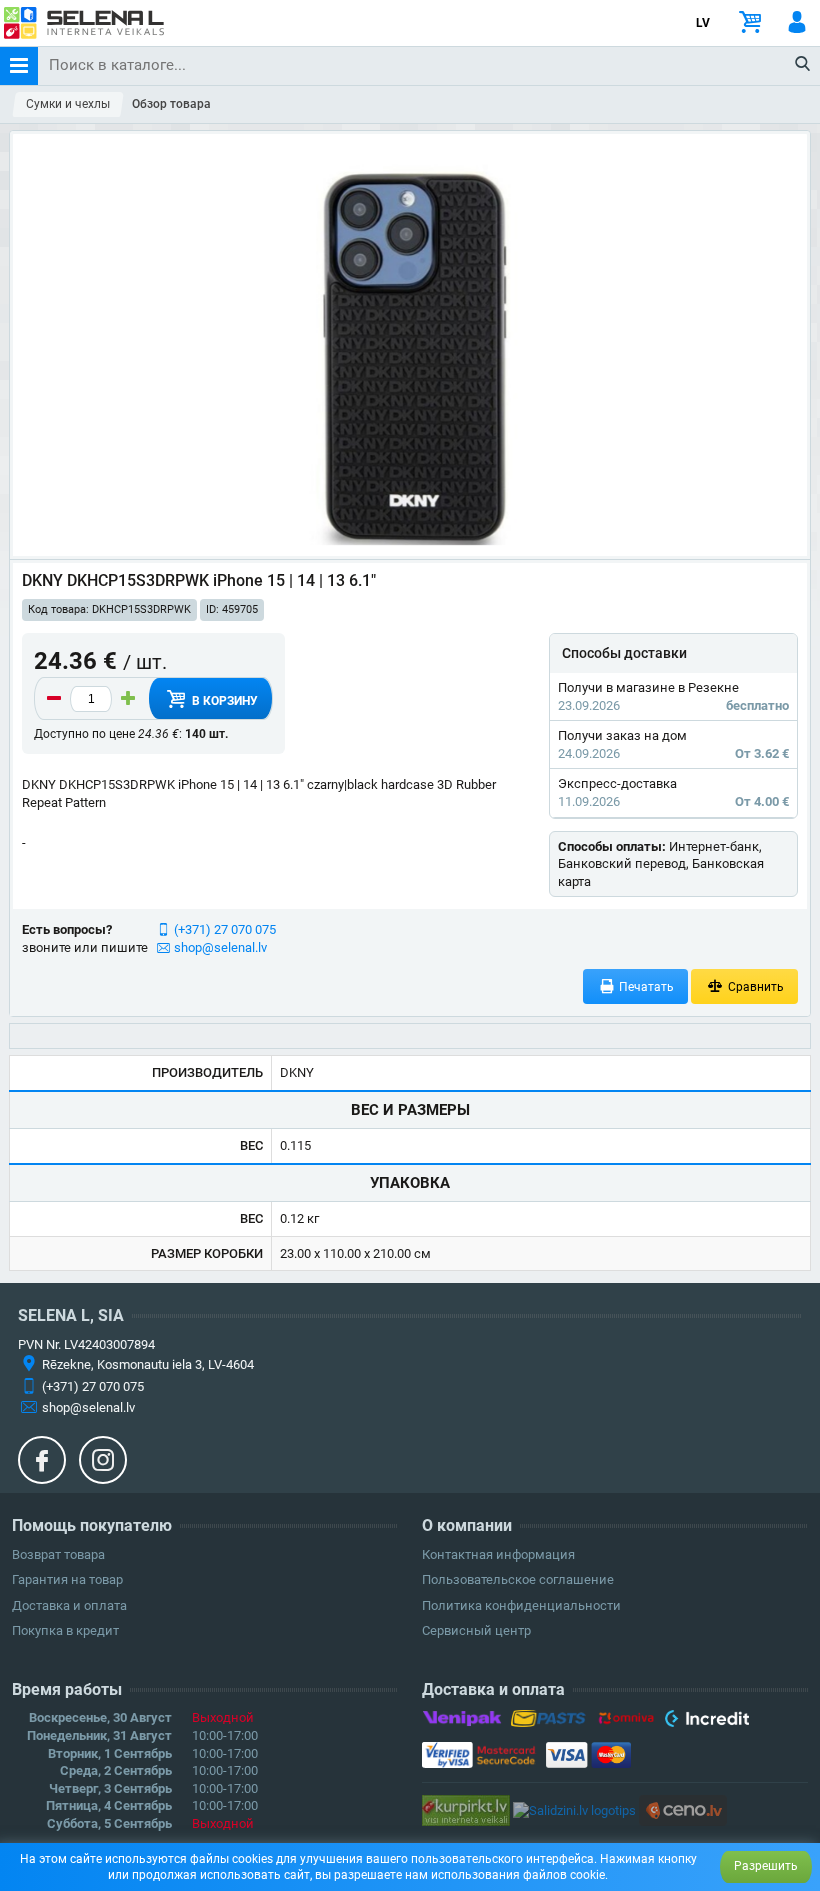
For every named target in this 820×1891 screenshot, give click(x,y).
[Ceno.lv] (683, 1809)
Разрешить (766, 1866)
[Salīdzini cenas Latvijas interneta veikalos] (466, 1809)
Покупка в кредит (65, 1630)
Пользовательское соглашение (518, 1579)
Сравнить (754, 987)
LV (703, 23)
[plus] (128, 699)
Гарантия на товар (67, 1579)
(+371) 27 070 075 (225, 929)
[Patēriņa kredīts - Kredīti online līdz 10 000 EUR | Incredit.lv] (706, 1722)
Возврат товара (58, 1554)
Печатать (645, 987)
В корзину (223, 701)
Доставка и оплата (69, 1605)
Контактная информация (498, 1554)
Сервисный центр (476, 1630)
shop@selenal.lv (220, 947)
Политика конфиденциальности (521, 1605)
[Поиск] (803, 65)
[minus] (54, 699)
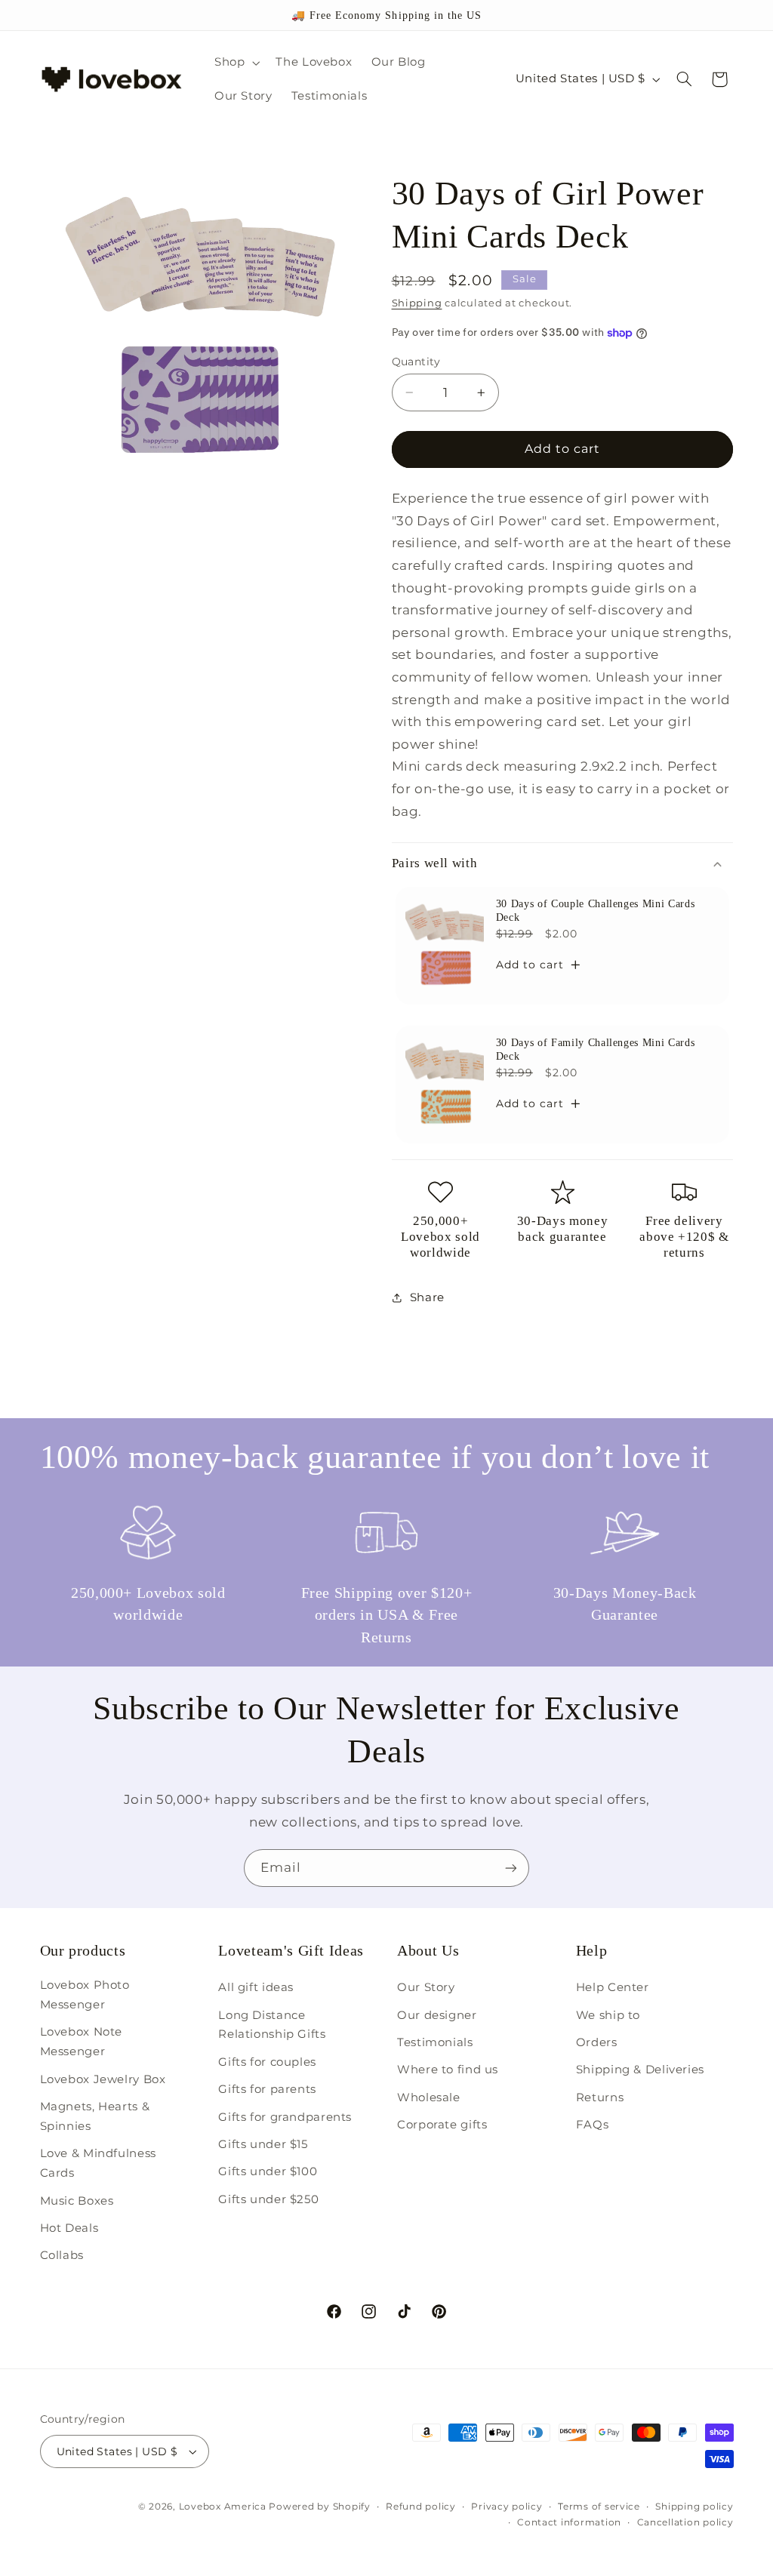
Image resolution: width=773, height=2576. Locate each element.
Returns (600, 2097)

------------------------------------------------

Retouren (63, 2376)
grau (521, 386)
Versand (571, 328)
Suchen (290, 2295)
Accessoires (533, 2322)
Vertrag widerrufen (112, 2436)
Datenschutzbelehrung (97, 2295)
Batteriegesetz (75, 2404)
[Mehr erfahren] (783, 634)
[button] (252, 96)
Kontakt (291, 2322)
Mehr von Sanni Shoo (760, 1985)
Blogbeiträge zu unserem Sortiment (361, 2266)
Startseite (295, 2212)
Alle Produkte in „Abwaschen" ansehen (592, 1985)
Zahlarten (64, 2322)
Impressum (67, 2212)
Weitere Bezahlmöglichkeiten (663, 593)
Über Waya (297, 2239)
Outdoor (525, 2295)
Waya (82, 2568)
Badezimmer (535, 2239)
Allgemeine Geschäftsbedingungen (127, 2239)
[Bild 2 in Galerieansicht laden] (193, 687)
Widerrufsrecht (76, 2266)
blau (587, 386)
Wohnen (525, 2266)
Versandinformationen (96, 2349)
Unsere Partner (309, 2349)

------------------------------------------------

:: WORK REQUEST ::
Where a picture appears in the records above, omit it, and transcribe exactly the stretch of lines from the one with "[minus] (54, 699)" through the one with "Returns (600, 2097)".

:: TASK ANSWER ::
[minus] (54, 699)
Image resolution: width=773, height=2576. Locate each element.
Returns (600, 2097)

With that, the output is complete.